Sealed classes - would you want them in D?

H. S. Teoh hsteoh at quickfur.ath.cx
Fri May 11 20:22:52 UTC 2018


On Fri, May 11, 2018 at 02:04:34PM -0600, Jonathan M Davis via Digitalmars-d wrote:
> On Friday, May 11, 2018 19:45:10 rumbu via Digitalmars-d wrote:
[...]
> > The first example is unit testing. Having access to the private
> > members of a class inside the same module is a mistake because it
> > breaks the idea of encapsulation. Unit testing must be done
> > exclusively on public members of a class. If you are feeling the
> > urge to test a class private thing, there is something wrong with
> > your class design. In the parallel world of true OOP which D tries
> > to avoid as much as possible there is a saying for that: "Everytime
> > you test a private method, a unicorn dies".
> 
> I completely disagree with this.

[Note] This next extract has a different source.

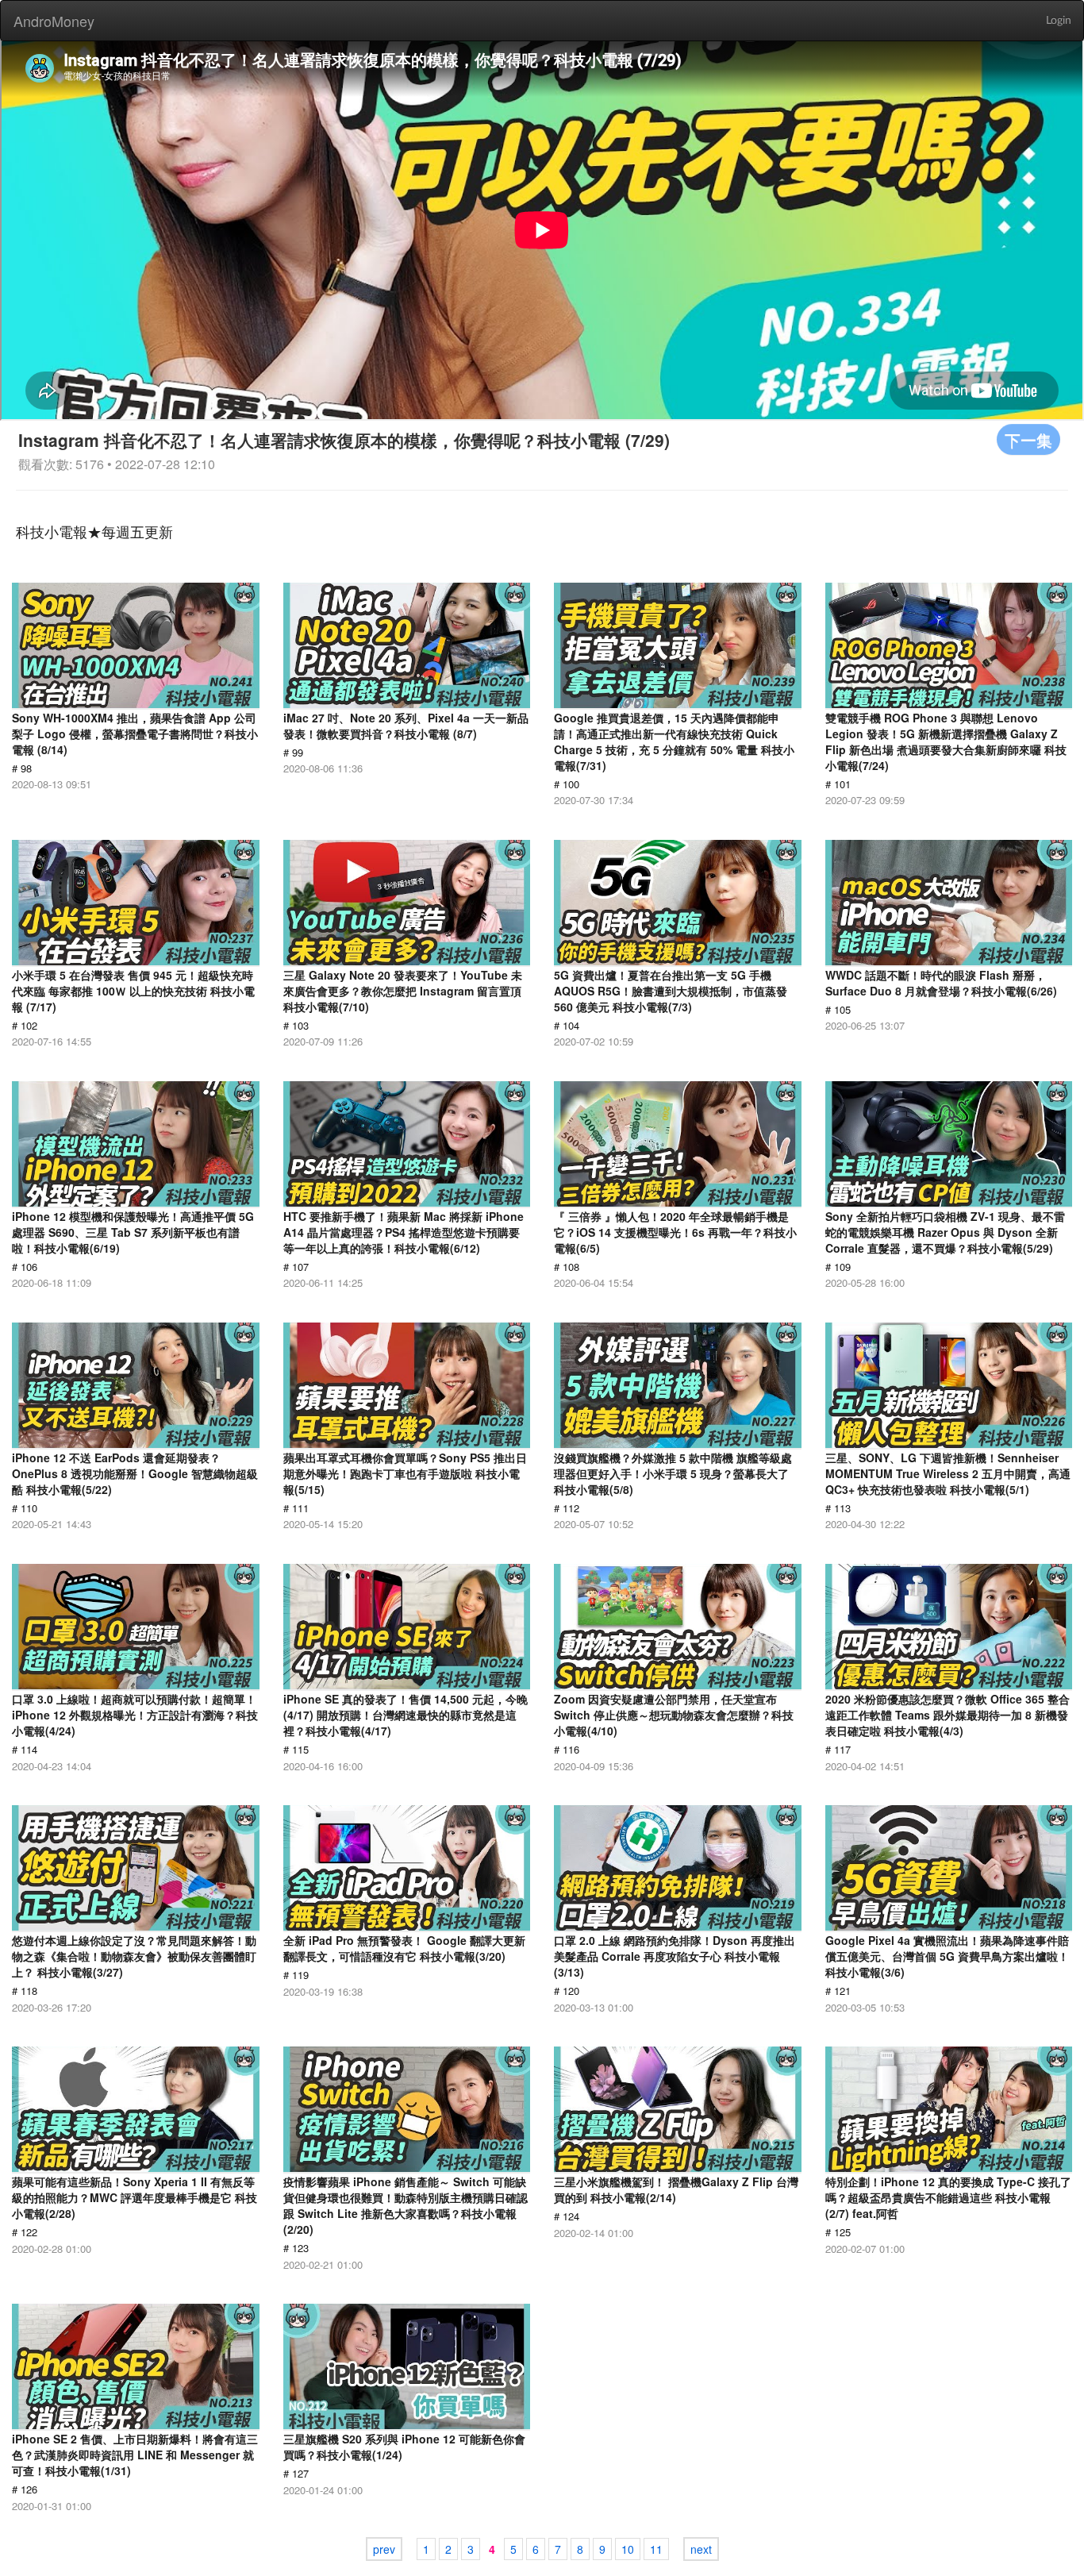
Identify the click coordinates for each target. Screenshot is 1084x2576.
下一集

Testing private functions can be
> extremely valuable for ensuring that everything within the type
> functions the way that it should and can often lead to much better
> testing of how pieces of a type work, because you have better control
> over what's going on at that exact point in the call chain when you're
> testing it directly.

Yeah, in my own projects I have found that unittesting private functions
has been a life-saver in catching bugs early (especially if you're
writing a complex class / struct / type / module with many moving
parts), ensuring helper functions actually work, and also building
confidence that the code is actually doing what you think it's doing.
Testing only the external API means I have to write a ton of code before
a single test can be run, which means a lot more places for bugs to hide
and a lot more time wasted trying to locate a bug buried deep within
several levels of function calls under the public API.

If it's true that a unicorn dies everytime I test a private method, then
I say, kill 'em all off, they deserve to go extinct!

(None of this negates the fact that public APIs need to be thoroughly
tested, of course.  Like Jonathan, I just don't see how one could argue
that private methods should *not* be tested.)


T

-- 
Study gravitation, it's a field with a lot of potential.